Повсюду лесные чащобы, что корчатся, переплетаясь. Тли тают в грезах, глисты зачарованы; это шпионы ретроспективной суки. Грибовидные гланды и хохот гигантской фауны провозглашают пришествие звездоносного всадника Великого Мастера Уничтожения на боевом жеребце из горящего кала.
Пизда Зла имеет тринадцать сегментов. Исход старых ведьм, фаланга из шанкров, плывущих по морю из смегмы, грязь купоросов. Эскорт ее составляют текучие каннибальные древодемоны, овощи-эктоморфы, растущие из подсознания клубней. Взорванные желудочки развратничают с наростами, блуждающими помоями, ползающими беседками из наперстянки и тсуги. Вонь визжащих друзей в изобилии; вон одна ведьма харкает слизь атрофированной саранчи, другая беременна стухшими головами кротов, третья тащит цепями ревущую рысь, чье безногое тело - единая куколка легкого. Это цирк вороноглавых собак, огнедышащих раков, плотоядных девятиногих телок, пустельговых макак, пиздец.
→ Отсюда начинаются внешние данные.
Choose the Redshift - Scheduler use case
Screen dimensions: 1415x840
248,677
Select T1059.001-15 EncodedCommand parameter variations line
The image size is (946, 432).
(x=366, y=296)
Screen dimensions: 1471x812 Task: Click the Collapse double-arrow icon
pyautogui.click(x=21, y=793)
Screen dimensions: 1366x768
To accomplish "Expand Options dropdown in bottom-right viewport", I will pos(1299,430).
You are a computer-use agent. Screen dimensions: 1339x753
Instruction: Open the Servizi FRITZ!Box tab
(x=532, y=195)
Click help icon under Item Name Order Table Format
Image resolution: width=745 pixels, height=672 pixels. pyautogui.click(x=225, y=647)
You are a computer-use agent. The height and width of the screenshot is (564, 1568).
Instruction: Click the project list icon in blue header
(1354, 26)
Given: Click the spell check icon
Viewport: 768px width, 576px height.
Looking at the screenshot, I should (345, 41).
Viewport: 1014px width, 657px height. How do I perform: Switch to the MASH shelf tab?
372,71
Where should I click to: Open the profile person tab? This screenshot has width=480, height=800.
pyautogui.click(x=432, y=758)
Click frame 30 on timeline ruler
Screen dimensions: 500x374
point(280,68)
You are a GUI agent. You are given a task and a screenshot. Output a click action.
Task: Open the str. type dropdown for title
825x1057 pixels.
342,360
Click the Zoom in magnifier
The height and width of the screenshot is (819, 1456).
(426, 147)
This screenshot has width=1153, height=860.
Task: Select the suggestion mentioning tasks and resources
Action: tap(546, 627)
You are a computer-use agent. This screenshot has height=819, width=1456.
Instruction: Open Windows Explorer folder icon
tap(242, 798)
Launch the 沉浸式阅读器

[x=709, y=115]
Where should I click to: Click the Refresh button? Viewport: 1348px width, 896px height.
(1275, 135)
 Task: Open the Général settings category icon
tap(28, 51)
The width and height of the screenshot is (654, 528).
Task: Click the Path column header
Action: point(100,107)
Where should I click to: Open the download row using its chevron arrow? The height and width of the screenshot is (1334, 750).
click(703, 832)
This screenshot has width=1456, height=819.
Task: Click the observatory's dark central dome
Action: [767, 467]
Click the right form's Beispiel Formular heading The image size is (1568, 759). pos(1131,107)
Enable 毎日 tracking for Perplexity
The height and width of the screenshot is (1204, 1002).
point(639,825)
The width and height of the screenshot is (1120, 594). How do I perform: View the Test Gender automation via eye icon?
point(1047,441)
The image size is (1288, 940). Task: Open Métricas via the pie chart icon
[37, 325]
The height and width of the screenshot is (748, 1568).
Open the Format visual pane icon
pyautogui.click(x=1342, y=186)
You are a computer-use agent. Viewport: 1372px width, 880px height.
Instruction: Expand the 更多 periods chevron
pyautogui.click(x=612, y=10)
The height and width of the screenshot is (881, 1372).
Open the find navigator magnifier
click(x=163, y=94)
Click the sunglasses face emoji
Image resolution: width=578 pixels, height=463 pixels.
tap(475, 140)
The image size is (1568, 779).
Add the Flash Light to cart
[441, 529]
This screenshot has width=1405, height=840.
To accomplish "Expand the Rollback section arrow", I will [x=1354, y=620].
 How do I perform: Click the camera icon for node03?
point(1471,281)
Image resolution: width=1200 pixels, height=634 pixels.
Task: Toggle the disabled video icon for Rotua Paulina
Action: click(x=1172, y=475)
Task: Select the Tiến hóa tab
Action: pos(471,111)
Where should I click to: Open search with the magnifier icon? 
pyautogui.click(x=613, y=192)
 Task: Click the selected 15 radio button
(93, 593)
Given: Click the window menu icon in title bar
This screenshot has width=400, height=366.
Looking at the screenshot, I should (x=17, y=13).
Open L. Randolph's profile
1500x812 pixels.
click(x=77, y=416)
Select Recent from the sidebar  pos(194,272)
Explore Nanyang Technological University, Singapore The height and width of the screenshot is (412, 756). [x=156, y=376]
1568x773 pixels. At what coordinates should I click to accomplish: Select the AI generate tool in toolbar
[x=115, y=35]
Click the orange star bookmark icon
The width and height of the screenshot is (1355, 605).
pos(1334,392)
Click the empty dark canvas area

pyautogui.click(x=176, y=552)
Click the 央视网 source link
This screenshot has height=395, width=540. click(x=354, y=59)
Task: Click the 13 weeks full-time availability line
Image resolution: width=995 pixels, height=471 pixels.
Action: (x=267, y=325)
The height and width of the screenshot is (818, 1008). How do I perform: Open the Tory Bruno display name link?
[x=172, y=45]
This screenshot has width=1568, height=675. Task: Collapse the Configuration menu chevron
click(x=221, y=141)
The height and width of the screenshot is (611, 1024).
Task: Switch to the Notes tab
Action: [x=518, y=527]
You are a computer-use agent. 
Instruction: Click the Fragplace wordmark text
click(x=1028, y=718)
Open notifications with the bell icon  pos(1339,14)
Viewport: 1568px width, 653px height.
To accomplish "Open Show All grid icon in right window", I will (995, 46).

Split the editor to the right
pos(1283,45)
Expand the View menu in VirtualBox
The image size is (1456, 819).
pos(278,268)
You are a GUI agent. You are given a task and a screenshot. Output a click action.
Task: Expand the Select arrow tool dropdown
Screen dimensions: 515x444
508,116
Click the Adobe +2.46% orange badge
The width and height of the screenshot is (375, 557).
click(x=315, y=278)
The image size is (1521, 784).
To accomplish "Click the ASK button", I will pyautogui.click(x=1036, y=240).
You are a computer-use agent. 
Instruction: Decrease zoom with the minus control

Верховная Ламия подпирает плечом ядовитых проказных нетопырей, обрамляя симфонию лицевых сарком сползшей плотской прической, живые свиные хвосты привиты к общипанной лысине. Ее груди - впалые, кариозные клапаны, вмятые под лопатками, миниатюрные вепри-циклопы гнездятся во всех их термических трещинах. Волосная межзвездная молния бьет в мерцающий щелочной глазной шар, его радужка распадается, будто головоломка, на водопад возбужденных маков, андрогинных алмазов, перистальтику пихт. Лобковое жерло экстрасенсорного рога льет сигнальный потоп полыхающих губных шифров, колец нарколепсии черного золота, клейкий круг из гипнозов и концентрических трансов, психотических менструаций. Чистая злоба рвет свой яйцевидный покров, моллюск горбатого блеска, набухший, живородящий. Порочное зло, что срывает листву и несет радиацию, вулканизует природу и превращает животных в амеб, амеб - в клиновидную пемзу, что шепчет предательство.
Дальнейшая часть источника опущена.